* _Problem_
Every line from the one bearing "Appui aux acteurs économiques (1132, 207)" through the last line of the entries should be printed exactly, with no other output.

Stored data

◆ ◆ ◆

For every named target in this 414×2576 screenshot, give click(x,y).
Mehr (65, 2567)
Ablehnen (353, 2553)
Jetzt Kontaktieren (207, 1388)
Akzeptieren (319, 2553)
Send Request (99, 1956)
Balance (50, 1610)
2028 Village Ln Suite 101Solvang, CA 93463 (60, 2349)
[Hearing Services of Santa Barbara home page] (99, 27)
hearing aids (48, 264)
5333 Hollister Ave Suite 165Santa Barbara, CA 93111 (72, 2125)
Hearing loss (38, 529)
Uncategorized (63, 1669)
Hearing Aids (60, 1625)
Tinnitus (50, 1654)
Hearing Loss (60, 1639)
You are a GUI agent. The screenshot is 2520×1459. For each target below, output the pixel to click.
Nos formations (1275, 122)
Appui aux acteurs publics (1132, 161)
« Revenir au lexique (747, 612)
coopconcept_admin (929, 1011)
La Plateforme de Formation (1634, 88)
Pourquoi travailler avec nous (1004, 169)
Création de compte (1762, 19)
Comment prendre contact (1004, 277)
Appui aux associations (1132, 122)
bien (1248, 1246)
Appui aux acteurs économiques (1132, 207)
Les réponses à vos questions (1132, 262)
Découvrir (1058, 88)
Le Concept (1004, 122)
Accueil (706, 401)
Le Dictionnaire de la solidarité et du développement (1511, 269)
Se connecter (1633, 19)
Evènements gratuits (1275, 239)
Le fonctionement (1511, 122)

◆ ◆ ◆

* _Response_
Appui aux acteurs économiques (1132, 207)
Les réponses à vos questions (1132, 262)
Découvrir (1058, 88)
Le Concept (1004, 122)
Accueil (706, 401)
Le Dictionnaire de la solidarité et du développement (1511, 269)
Se connecter (1633, 19)
Evènements gratuits (1275, 239)
Le fonctionement (1511, 122)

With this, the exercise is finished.